À propos de cette édition

Éditeur
Solaris
Genre
Fantastique
Longueur
Nouvelle
Paru dans
Solaris 133
Pagination
17-23
Lieu
Proulxville
Année de parution
2000
Support
Papier

Résumé/Sommaire

Martin, un traducteur qui n’aime rien tant que la solitude, se laisse pourtant convaincre par sa copine de passer un week-end de trois jours avec des amis sur une île privée appartenant à la famille de l’un d’eux. Faisant le tour du propriétaire, il aperçoit un bateau qui semble immobilisé de façon permanente au large de l’îlot. Prenant alors pour prétexte le fait qu’il a besoin d’informations pour un roman maritime qu’il est en train de traduire, il décide de se rendre en kayak jusqu’au cargo. Un membre de l’équipage lui tend la main pour l’aider à se hisser à bord mais puisque c’est le soir, le pagayeur a l’impression que le marin n’a pas de visage. Terrifié, Martin fuit mais, une fois revenu à terre, il constate qu’il n’y a plus personne, et qui plus est, l’endroit paraît avoir été abandonné depuis longtemps. Une barque se détache alors du cargo pour se diriger vers l’île. Soudain libéré de toute terreur, Martin attend l’arrivée de l’embarcation…

Commentaires

L’intrigue est des plus classiques, orthodoxe même, du type semi-maritime avec des accents hogdsoniens, saupoudrée d’un zeste d’expérimentation. J’ai eu du plaisir à lire cette nouvelle. Ceux qui connaissent Sur le seuil retrouveront ici la manière de cet auteur, c’est-à-dire une histoire bien écrite qui donne l’impression de ne vouloir rien casser mais comportant un certain suspense et une conclusion intrigante. C’est ce qui est plaisant chez Senécal, cette façon qu’il a de débuter une histoire sous des auspices plutôt ordinaires pour en arriver en fin de compte à quelque chose de plus surprenant qui satisfasse pleinement l’amateur de fantastique. Et quel titre génial qui peut se comprendre de diverses manières ! Cela le révèle pour ce qu’il est réellement, un écrivain intelligent et subtil et non pas seulement un talentueux romancier de série B.
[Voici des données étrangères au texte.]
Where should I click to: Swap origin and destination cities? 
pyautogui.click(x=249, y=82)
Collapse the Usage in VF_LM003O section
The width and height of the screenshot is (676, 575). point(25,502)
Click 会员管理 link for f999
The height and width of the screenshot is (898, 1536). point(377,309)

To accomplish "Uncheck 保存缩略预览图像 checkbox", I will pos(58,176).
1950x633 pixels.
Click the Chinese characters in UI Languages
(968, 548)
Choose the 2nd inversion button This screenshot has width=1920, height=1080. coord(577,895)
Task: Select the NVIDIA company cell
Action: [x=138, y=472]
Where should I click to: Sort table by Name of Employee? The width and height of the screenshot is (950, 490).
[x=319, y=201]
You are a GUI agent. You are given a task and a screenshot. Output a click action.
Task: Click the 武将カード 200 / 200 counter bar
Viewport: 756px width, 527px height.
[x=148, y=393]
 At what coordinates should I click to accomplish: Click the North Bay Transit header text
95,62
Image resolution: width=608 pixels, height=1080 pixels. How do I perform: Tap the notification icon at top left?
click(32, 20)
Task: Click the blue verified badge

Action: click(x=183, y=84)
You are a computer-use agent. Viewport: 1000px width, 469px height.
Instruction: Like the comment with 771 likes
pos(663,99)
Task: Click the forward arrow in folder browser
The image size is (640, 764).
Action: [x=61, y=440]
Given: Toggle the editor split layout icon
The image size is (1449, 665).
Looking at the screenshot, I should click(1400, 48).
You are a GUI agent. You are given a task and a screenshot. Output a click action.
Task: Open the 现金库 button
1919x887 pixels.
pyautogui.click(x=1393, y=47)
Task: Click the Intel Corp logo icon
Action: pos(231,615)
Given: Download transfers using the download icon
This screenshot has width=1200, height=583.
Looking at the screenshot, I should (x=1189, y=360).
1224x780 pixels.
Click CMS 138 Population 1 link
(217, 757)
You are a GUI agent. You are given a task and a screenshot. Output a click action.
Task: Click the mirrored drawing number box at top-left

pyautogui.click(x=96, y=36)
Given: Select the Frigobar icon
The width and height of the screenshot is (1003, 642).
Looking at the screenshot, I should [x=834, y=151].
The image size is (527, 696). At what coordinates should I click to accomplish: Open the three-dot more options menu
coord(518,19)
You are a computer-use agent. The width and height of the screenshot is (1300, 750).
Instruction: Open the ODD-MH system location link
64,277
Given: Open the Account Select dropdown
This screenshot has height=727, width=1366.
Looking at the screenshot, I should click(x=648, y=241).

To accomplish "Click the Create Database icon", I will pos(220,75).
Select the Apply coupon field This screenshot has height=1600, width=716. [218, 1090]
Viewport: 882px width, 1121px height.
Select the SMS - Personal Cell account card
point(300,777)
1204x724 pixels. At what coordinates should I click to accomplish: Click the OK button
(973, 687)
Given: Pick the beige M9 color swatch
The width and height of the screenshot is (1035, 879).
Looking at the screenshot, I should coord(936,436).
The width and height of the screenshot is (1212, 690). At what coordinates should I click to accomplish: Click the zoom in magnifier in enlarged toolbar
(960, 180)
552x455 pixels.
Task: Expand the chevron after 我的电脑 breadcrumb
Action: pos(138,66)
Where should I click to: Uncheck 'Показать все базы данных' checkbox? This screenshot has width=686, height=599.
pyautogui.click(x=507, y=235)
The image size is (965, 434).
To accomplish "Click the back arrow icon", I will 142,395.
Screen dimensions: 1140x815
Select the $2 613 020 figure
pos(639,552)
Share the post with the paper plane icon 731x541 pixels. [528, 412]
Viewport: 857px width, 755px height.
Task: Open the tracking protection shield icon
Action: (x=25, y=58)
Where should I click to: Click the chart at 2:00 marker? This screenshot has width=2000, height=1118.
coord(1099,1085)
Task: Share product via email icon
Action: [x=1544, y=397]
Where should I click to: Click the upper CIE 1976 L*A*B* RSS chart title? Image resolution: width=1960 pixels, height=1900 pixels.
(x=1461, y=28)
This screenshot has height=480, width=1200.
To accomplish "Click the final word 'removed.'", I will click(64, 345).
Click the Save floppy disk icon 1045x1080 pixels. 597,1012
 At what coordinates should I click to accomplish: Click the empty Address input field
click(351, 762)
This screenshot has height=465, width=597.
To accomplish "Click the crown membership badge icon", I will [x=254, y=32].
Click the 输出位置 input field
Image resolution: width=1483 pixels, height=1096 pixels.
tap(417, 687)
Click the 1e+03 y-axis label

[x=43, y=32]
Comme dans Sur le seuil, le lecteur attentif peut échafauder une interprétation. Par exemple, on peut dire que le protagoniste a obtenu ce qu’il voulait avec force : la paix, la solitude et la séparation définitive d’avec ses semblables. L’horreur là-dedans est de se rendre compte que la modalité selon laquelle on obtient ce que l’on désire le plus ne correspond pas nécessairement dans les faits au paradis artificiel que l’on s’était forgé. S’il y a quelque chose de pire que de vouloir une chose, c’est de l’avoir. Le rêve devient cauchemar.

Mais ne vous inquiétez pas, Senécal ne se pose pas en moralisateur, il applique simplement de façon cynique un vieil adage. Quoique pour ma part, je trouve dommage qu’il punisse ainsi son personnage pour un souhait qui, au fond, n’est pas sans légitimité. Mais comme le but du fantastique est souvent de mettre mal à l’aise et même de faire peur, on ne pouvait s’attendre à une conclusion avec des petites fleurs et des gazouillis d’oiseaux. Peut-être que Senécal veut ainsi récuser la misanthropie, attitude difficile à comprendre pour qui n’a pas eu à subir l’enfer des autres. Cependant, s’agit-il de la bonne interprétation à donner à cette nouvelle ? À vous de décider.

En tout cas, cette fin ouverte, surréaliste mais sans cet excès qui amène certains auteurs à écrire des textes incompréhensibles, est un élément qui donne une jouissance intellectuelle certaine au lecteur. Ce qui compte, c’est qu’il ait à faire un effort d’imagination plutôt que d’avaler du tout cuit avec, en conclusion, une explication limpide. Le récit fantastique a comme la mort sa propre logique qui ne se soumettra jamais à une causalité rassurante et conventionnelle. [DJ]

  • Source : L'ASFFQ 2000, Alire, p. 155-156.